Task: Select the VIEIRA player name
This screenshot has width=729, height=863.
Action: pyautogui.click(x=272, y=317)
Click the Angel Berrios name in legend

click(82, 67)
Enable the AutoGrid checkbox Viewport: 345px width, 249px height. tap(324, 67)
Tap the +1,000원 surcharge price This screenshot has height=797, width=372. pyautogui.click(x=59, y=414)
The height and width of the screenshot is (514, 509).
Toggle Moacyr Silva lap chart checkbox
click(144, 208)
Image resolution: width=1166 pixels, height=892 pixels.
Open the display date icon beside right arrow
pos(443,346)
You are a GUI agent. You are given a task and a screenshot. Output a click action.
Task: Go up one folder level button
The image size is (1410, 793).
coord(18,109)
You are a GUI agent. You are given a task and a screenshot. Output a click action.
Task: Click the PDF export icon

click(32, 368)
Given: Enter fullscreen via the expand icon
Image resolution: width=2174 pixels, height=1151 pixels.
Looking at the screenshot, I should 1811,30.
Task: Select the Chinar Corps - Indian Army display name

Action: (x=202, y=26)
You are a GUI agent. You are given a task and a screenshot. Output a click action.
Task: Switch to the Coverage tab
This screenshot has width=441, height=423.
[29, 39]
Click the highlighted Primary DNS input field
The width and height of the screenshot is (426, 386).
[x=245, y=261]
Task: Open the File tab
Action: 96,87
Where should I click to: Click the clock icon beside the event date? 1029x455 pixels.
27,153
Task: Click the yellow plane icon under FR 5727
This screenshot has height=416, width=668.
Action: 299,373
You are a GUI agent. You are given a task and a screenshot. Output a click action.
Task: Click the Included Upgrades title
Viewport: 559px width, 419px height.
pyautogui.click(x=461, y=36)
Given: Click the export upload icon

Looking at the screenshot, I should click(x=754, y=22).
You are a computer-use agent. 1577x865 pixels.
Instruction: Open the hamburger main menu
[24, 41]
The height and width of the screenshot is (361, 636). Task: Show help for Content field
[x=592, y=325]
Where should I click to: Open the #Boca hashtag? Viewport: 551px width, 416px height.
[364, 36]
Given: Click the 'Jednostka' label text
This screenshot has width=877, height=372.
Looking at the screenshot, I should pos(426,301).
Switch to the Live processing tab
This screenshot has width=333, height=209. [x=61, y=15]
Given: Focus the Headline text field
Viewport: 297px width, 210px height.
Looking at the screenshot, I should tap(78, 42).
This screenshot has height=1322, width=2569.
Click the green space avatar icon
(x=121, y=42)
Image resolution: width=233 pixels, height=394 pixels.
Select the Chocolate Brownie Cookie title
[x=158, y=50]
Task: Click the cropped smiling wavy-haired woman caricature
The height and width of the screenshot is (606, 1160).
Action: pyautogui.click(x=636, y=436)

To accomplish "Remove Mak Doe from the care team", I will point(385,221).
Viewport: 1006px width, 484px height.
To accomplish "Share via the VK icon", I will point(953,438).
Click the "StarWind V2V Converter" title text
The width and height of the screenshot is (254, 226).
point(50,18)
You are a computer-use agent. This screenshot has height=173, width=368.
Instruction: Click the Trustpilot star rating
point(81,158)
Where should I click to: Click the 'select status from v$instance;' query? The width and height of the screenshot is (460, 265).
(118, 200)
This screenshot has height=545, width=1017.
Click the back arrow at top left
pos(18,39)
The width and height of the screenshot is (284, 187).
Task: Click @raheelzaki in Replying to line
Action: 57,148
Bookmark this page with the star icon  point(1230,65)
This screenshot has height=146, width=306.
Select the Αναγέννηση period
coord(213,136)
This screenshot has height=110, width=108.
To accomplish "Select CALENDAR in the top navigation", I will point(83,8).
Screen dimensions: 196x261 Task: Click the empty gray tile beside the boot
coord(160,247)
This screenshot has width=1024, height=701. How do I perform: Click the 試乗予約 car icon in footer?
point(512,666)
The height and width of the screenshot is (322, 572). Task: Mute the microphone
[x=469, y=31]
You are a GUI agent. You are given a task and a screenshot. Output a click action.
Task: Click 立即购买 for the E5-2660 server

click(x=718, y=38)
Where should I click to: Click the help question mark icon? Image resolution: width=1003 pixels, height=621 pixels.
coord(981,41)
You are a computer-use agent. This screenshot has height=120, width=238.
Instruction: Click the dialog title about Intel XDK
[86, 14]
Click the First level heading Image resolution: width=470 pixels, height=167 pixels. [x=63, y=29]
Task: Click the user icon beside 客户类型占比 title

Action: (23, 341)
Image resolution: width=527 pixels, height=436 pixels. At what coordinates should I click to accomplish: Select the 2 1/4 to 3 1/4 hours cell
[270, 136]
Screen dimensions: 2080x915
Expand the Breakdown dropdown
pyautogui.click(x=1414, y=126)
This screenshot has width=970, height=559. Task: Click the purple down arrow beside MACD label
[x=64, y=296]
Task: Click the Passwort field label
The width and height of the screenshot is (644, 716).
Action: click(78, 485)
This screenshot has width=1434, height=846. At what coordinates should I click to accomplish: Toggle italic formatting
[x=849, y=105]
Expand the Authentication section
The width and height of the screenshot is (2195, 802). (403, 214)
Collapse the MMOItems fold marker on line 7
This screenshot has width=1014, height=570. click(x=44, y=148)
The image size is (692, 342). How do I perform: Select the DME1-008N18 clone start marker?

****************

Requirements: Can you reproduce all of the items above line for line, leaving every character unchanged?

Exercise answer:
Task: Select the VIEIRA player name
This screenshot has width=729, height=863.
Action: pyautogui.click(x=272, y=317)
Click the Angel Berrios name in legend

click(82, 67)
Enable the AutoGrid checkbox Viewport: 345px width, 249px height. tap(324, 67)
Tap the +1,000원 surcharge price This screenshot has height=797, width=372. pyautogui.click(x=59, y=414)
The height and width of the screenshot is (514, 509).
Toggle Moacyr Silva lap chart checkbox
click(144, 208)
Image resolution: width=1166 pixels, height=892 pixels.
Open the display date icon beside right arrow
pos(443,346)
You are a GUI agent. You are given a task and a screenshot. Output a click action.
Task: Go up one folder level button
The image size is (1410, 793).
coord(18,109)
You are a GUI agent. You are given a task and a screenshot. Output a click action.
Task: Click the PDF export icon

click(32, 368)
Given: Enter fullscreen via the expand icon
Image resolution: width=2174 pixels, height=1151 pixels.
Looking at the screenshot, I should 1811,30.
Task: Select the Chinar Corps - Indian Army display name

Action: (x=202, y=26)
You are a GUI agent. You are given a task and a screenshot. Output a click action.
Task: Switch to the Coverage tab
This screenshot has width=441, height=423.
[29, 39]
Click the highlighted Primary DNS input field
The width and height of the screenshot is (426, 386).
[x=245, y=261]
Task: Open the File tab
Action: 96,87
Where should I click to: Click the clock icon beside the event date? 1029x455 pixels.
27,153
Task: Click the yellow plane icon under FR 5727
This screenshot has height=416, width=668.
Action: 299,373
You are a GUI agent. You are given a task and a screenshot. Output a click action.
Task: Click the Included Upgrades title
Viewport: 559px width, 419px height.
pyautogui.click(x=461, y=36)
Given: Click the export upload icon

Looking at the screenshot, I should click(x=754, y=22).
You are a computer-use agent. 1577x865 pixels.
Instruction: Open the hamburger main menu
[24, 41]
The height and width of the screenshot is (361, 636). Task: Show help for Content field
[x=592, y=325]
Where should I click to: Open the #Boca hashtag? Viewport: 551px width, 416px height.
[364, 36]
Given: Click the 'Jednostka' label text
This screenshot has width=877, height=372.
Looking at the screenshot, I should pos(426,301).
Switch to the Live processing tab
This screenshot has width=333, height=209. [x=61, y=15]
Given: Focus the Headline text field
Viewport: 297px width, 210px height.
Looking at the screenshot, I should tap(78, 42).
This screenshot has height=1322, width=2569.
Click the green space avatar icon
(x=121, y=42)
Image resolution: width=233 pixels, height=394 pixels.
Select the Chocolate Brownie Cookie title
[x=158, y=50]
Task: Click the cropped smiling wavy-haired woman caricature
The height and width of the screenshot is (606, 1160).
Action: pyautogui.click(x=636, y=436)

To accomplish "Remove Mak Doe from the care team", I will point(385,221).
Viewport: 1006px width, 484px height.
To accomplish "Share via the VK icon", I will point(953,438).
Click the "StarWind V2V Converter" title text
The width and height of the screenshot is (254, 226).
point(50,18)
You are a computer-use agent. This screenshot has height=173, width=368.
Instruction: Click the Trustpilot star rating
point(81,158)
Where should I click to: Click the 'select status from v$instance;' query? The width and height of the screenshot is (460, 265).
(118, 200)
This screenshot has height=545, width=1017.
Click the back arrow at top left
pos(18,39)
The width and height of the screenshot is (284, 187).
Task: Click @raheelzaki in Replying to line
Action: 57,148
Bookmark this page with the star icon  point(1230,65)
This screenshot has height=146, width=306.
Select the Αναγέννηση period
coord(213,136)
This screenshot has height=110, width=108.
To accomplish "Select CALENDAR in the top navigation", I will point(83,8).
Screen dimensions: 196x261 Task: Click the empty gray tile beside the boot
coord(160,247)
This screenshot has width=1024, height=701. How do I perform: Click the 試乗予約 car icon in footer?
point(512,666)
The height and width of the screenshot is (322, 572). Task: Mute the microphone
[x=469, y=31]
You are a GUI agent. You are given a task and a screenshot. Output a click action.
Task: Click 立即购买 for the E5-2660 server

click(x=718, y=38)
Where should I click to: Click the help question mark icon? Image resolution: width=1003 pixels, height=621 pixels.
coord(981,41)
You are a computer-use agent. This screenshot has height=120, width=238.
Instruction: Click the dialog title about Intel XDK
[86, 14]
Click the First level heading Image resolution: width=470 pixels, height=167 pixels. [x=63, y=29]
Task: Click the user icon beside 客户类型占比 title

Action: (23, 341)
Image resolution: width=527 pixels, height=436 pixels. At what coordinates should I click to accomplish: Select the 2 1/4 to 3 1/4 hours cell
[270, 136]
Screen dimensions: 2080x915
Expand the Breakdown dropdown
pyautogui.click(x=1414, y=126)
This screenshot has width=970, height=559. Task: Click the purple down arrow beside MACD label
[x=64, y=296]
Task: Click the Passwort field label
The width and height of the screenshot is (644, 716).
Action: click(78, 485)
This screenshot has width=1434, height=846. At what coordinates should I click to accomplish: Toggle italic formatting
[x=849, y=105]
Expand the Authentication section
The width and height of the screenshot is (2195, 802). (403, 214)
Collapse the MMOItems fold marker on line 7
This screenshot has width=1014, height=570. click(x=44, y=148)
The image size is (692, 342). How do I perform: Select the DME1-008N18 clone start marker?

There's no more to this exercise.